Any other suggestions?

If we’re looking at specifics, here’s what we know:

  • The high end of a decent cruise-living existence (to me) is about $125k annually.
  • With some cost saving measures we might be able to get this down to $100k to $110k.
  • Now it’s just a question if we have or can create the income we need to cover these costs.

Let’s get into my numbers to find out the answer.

Could We Afford to Live on a Cruise Ship?

I’m going to start with high costs just in case there’s someone out there who wants to complain that I’ve low-balled them.

If we think actual costs would be in the $100k range, let’s double them for argument’s sake to $200k per year. It’s a bit high, but you know I like to go for the gusto where vacations are concerned and living on a cruise ship is as much of a vacation as a living location.

Where would we get our income to cover these costs?

Here’s my list:

  • $60k per year from real estate investments.
  • $85k per year from my current web businesses. This could be higher, but let’s be conservative.
  • $100k per year from the $450k house/possessions money invested into web businesses. Since most websites sell for two times annual profits, this number could be as high as $225k (50% of $450k) but again, let’s be conservative.
  • $106k per year from asset withdrawal at 4% (just from current, liquid assets)

In addition to this, I think I could actually earn more if I lived on a cruise ship. Would someone pay me to blog about my adventures, even if that was a big discount on a room? Perhaps. NCL, want to make me an offer I can’t refuse? 🙂

That gives us an income of $351k+.

Should I book now? Maybe even just try it out for a year? It would make for some great posts! 🙂

Consider the Differences

As we wrap up, it’s worth noting the obvious lifestyle differences between living on land and on a cruise ship.

For instance, residing in a 3,700 square foot house versus a 350 square foot cabin is about as different as you can get.

And, of course, there’s the “land life” versus “ship life” with pros and cons on each side.

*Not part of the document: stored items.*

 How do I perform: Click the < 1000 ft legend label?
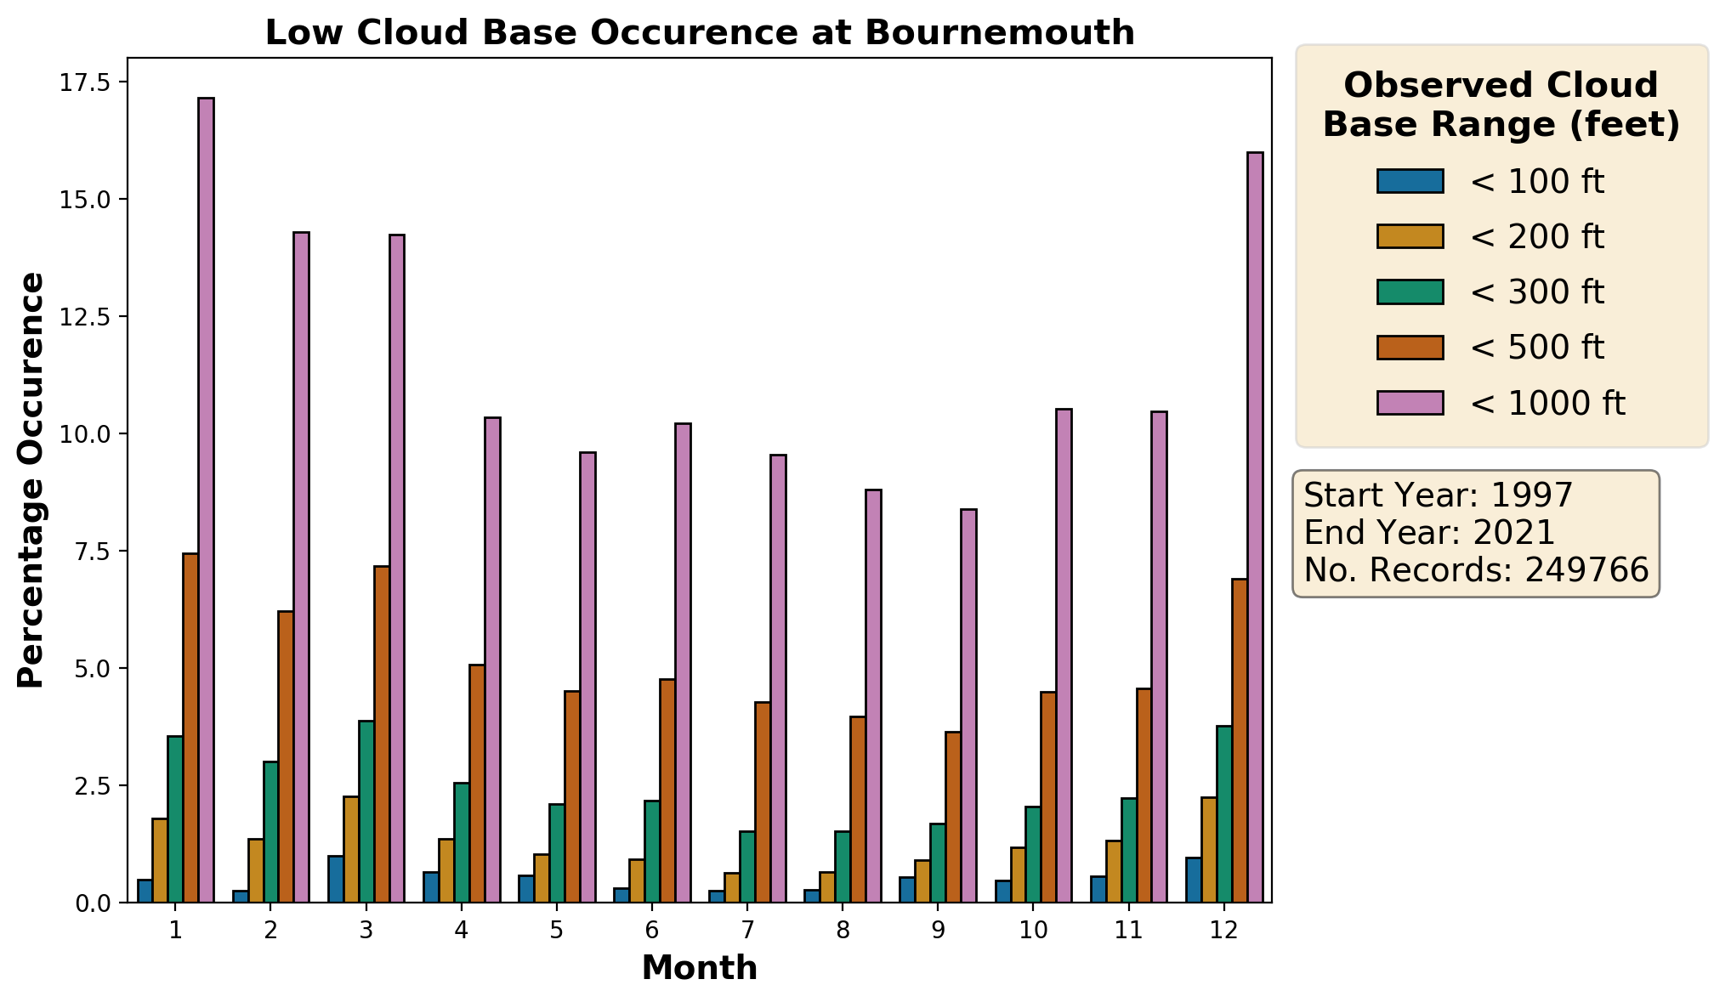click(x=1547, y=403)
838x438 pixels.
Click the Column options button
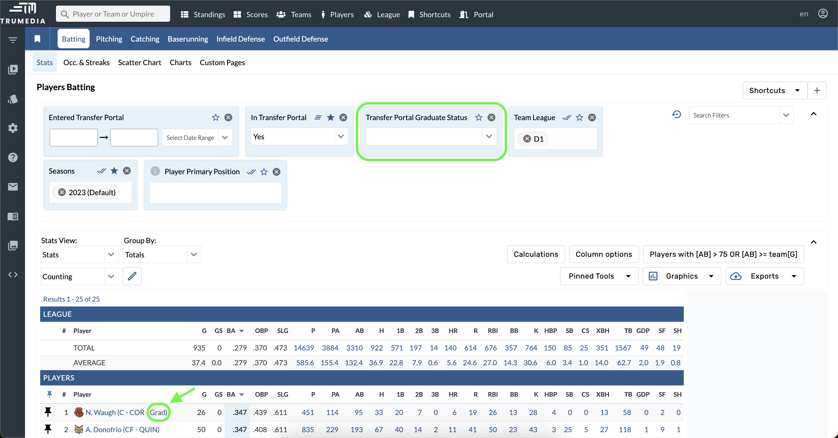click(603, 254)
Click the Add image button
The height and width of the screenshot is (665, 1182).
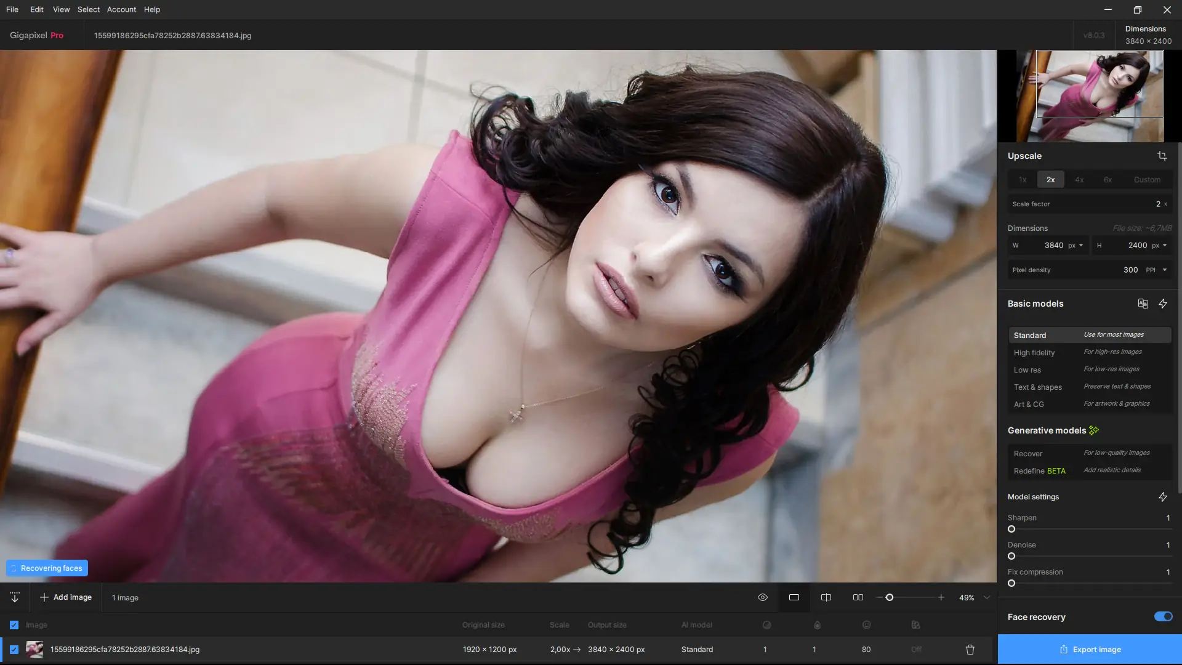pos(66,597)
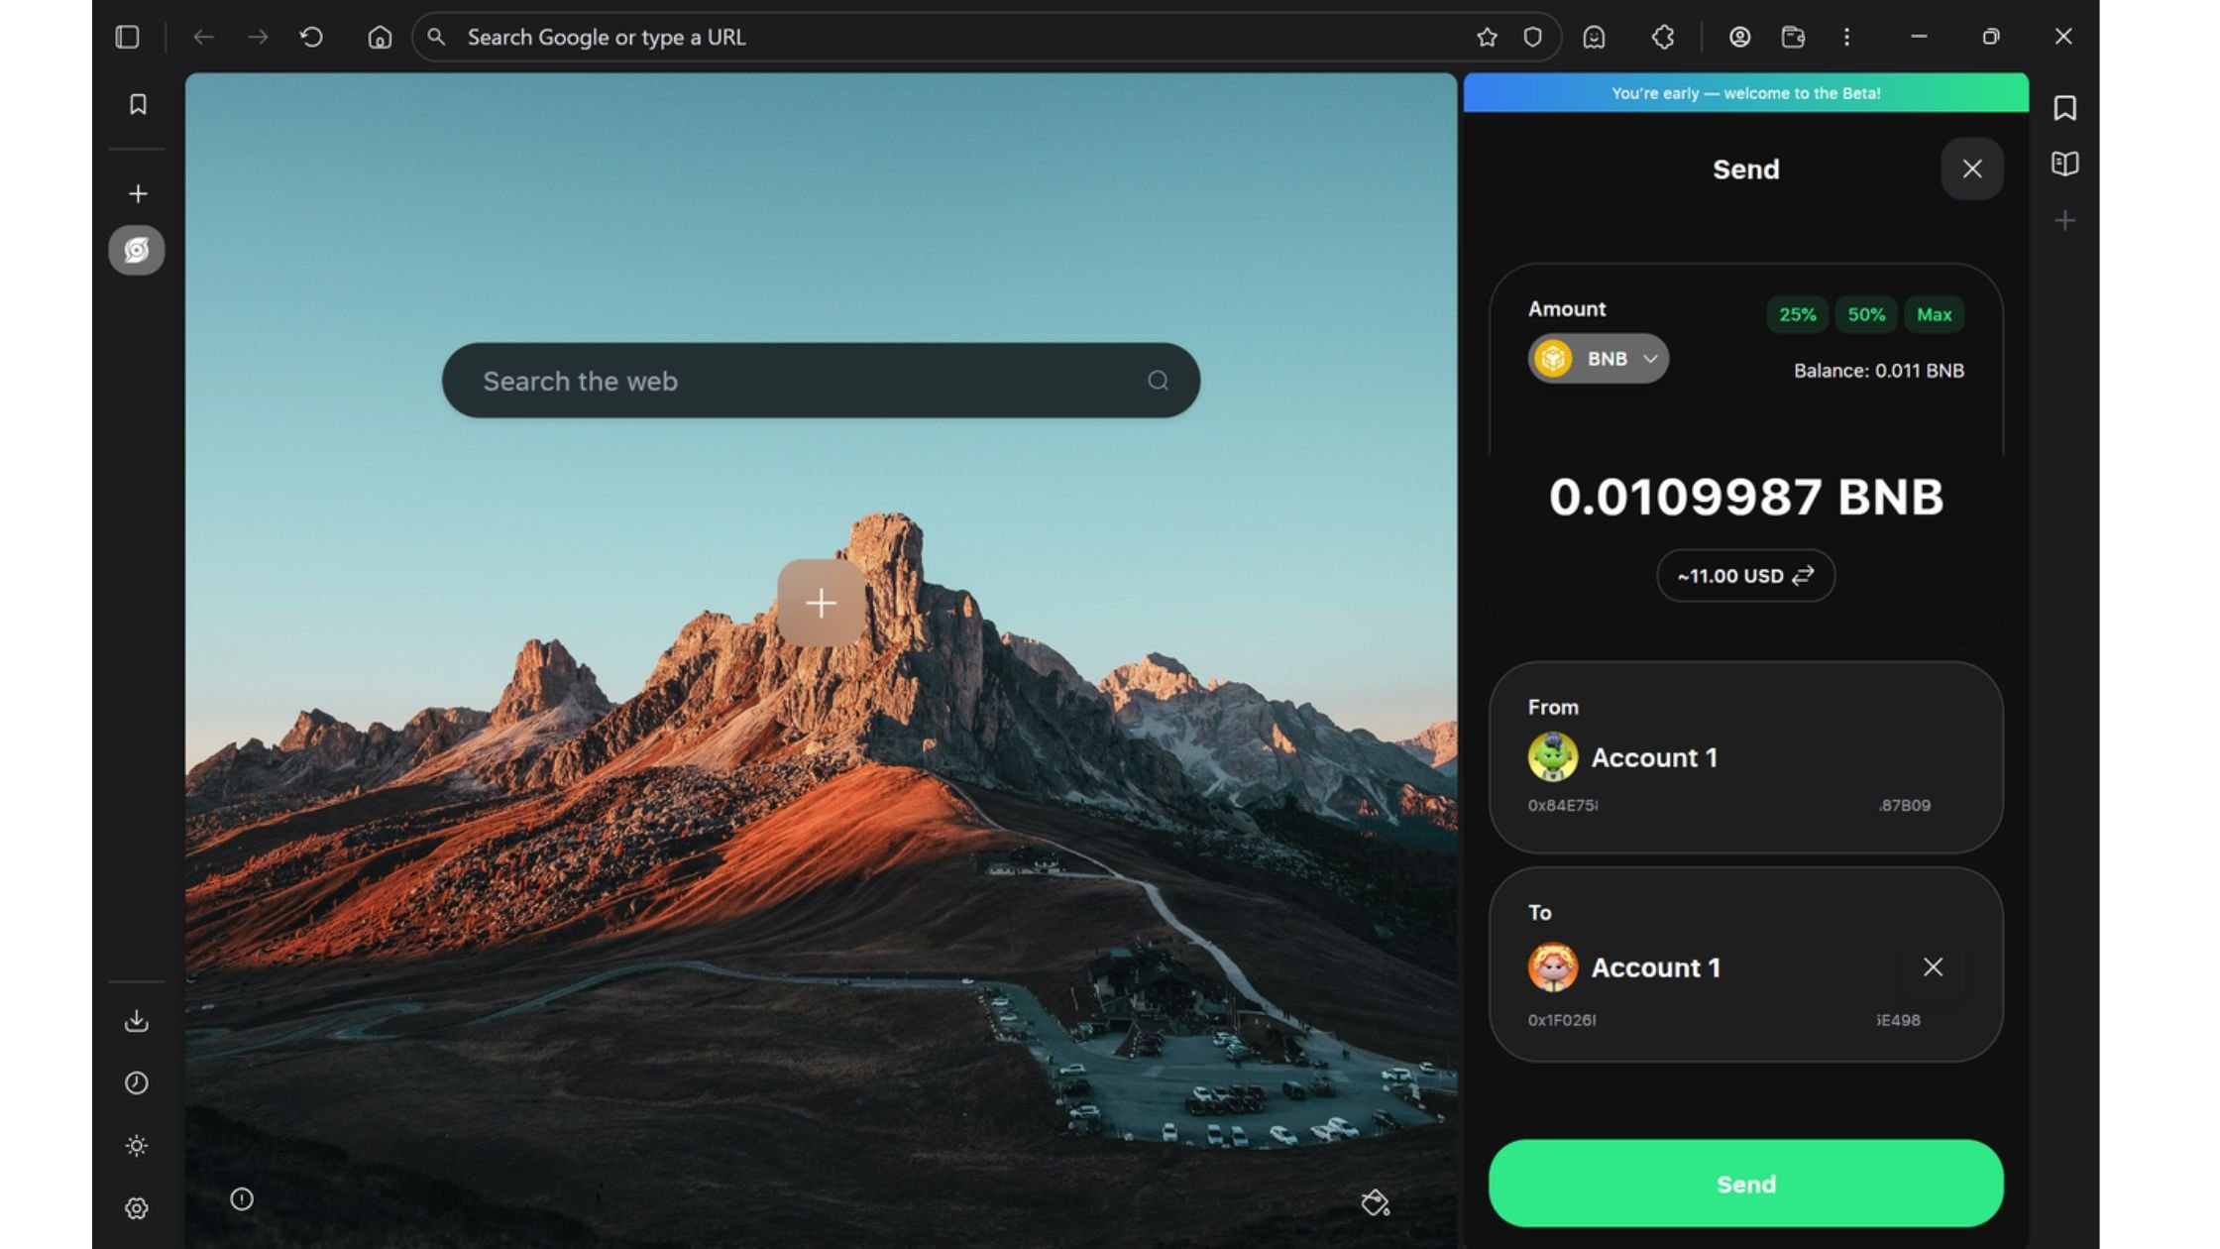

One major consideration of moving to a ship would be the time you’d get back. Living on a cruise ship eliminates time spent:

  • Cooking and doing dishes
  • Cleaning
  • Maintenance
  • Yard work
  • Snow removal
  • Shopping

And probably much more…

I’ll leave the dreaming from here on to you. But I am interested in what you think — of the idea overall as well as my thinking around it.